Supplied text:
»»
IN No exemptions Last reviewed: April 2026

Rules of Gold in Indiana

The six facts

Statute-level rules. Each fact is sourced; click through to the primary citation.

Bullion exempt

Sales tax on bullion

IC 6-2.5-5-47 (added by P.L. 195-2016, amended by P.L. 239-2017, effective July 1, 2016) exempts three categories from Indiana state gross retail tax: (1) coins permitted as IRA investments under 26 U.S.C. 408(m); (2) bullion permitted as IRA investments under that same section; and (3) legal tender (regardless of purity). IRA-eligible purity thresholds: gold ≥0.995, silver ≥0.999, platinum ≥0.9995, palladium ≥0.9995. Copper products, sub-purity metals, numismatic items, accessory items, and processed/jewelry items are not exempt. Implementing guidance lives in DoR Sales Tax Information Bulletin #50.

Source As of 2026-04-25 · high confidence

No

Recognized as legal tender

Indiana has not enacted a statute recognizing gold or silver coin or specie as legal tender for payment of debts within the state. Multiple legal-tender bills have been introduced and failed: SB 99 (2013, not signed), HB 1043 (2024, died in committee), HB 1400 (2024, bullion depositories + legal tender, did not advance). HB 1614 (2025, "specie legal tender" + Treasurer-designated bullion depositories) passed the House Committee on Financial Institutions 12-1 on February 4, 2025 and was referred to Ways & Means; the bill's final 2025 session disposition was not enacted (Indiana remains absent from the national legal-tender-state count of seven, which Idaho joined as the seventh state in 2025).
««
Dataset section:
»»
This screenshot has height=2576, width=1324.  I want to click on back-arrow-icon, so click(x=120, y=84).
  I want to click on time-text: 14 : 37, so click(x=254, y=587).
««
Tasks and exercises:
#1 Using the Indiana gold rules page, explain in one to three sentences why Indiana is not among the states counted as recognizing gold or silver as legal tender.
#2 Answer these questions from the Indiana gold rules page:
(a) Which Department of Revenue document contains the implementing guidance for the bullion exemption?
(b) What is the IRA-eligible purity threshold for platinum?
(c) What was the committee vote on HB 1614, and on what date did it occur?
#3 Extend the Indiana gold rules page, beginning directly after its final sentence.

Answers for the exercise:
#1 Indiana has not enacted a statute recognizing gold or silver coin or specie as legal tender for paying debts in the state. Several bills failed, including SB 99, HB 1043 and HB 1400. HB 1614 passed a House committee in 2025 but was not enacted, so Indiana remains outside the national count of seven legal-tender states.

#2
(a) Sales Tax Information Bulletin #50.
(b) At least 0.9995.
(c) 12-1, on February 4, 2025.

#3
Source As of 2026-04-25 · medium confidence

Taxed

Capital gains on bullion

Indiana levies a flat individual income tax with capital gains taxed as ordinary income — no preferential capital-gains rate, no precious-metals exemption. Rate schedule (per HB 1001 / 2023): 3.0% for tax year 2025, 2.95% for tax year 2026, scheduled 2.9% by 2027. All 92 Indiana counties additionally levy a county income tax of approximately 0.5%-2.9%, producing combined effective state-and-county rates of roughly 3.5%-5.9% on capital gains.

Source As of 2025-01-01 · high confidence

No

State bullion depository

Indiana has not enacted enabling legislation authorizing a state-administered or state-chartered bullion depository. HB 1400 (2024) and HB 1614 (2025) would have required the State Treasurer to designate one or more bullion depositories where Indiana consumers could store bullion and establish deposit accounts; neither bill was enacted.

Source As of 2026-04-25 · medium confidence

No

State gold & silver reserves

The Indiana State Treasurer does not hold physical gold or silver as a reserve asset. The Treasurer manages the Public Deposit Insurance Fund (PDIF) and serves as secretary/investment manager of the Indiana Board for Depositories; no precious-metals component is disclosed in the Board's financial reports. Indiana lacks the statutory authority enacted in some other states to permit Treasurer holdings of physical metals.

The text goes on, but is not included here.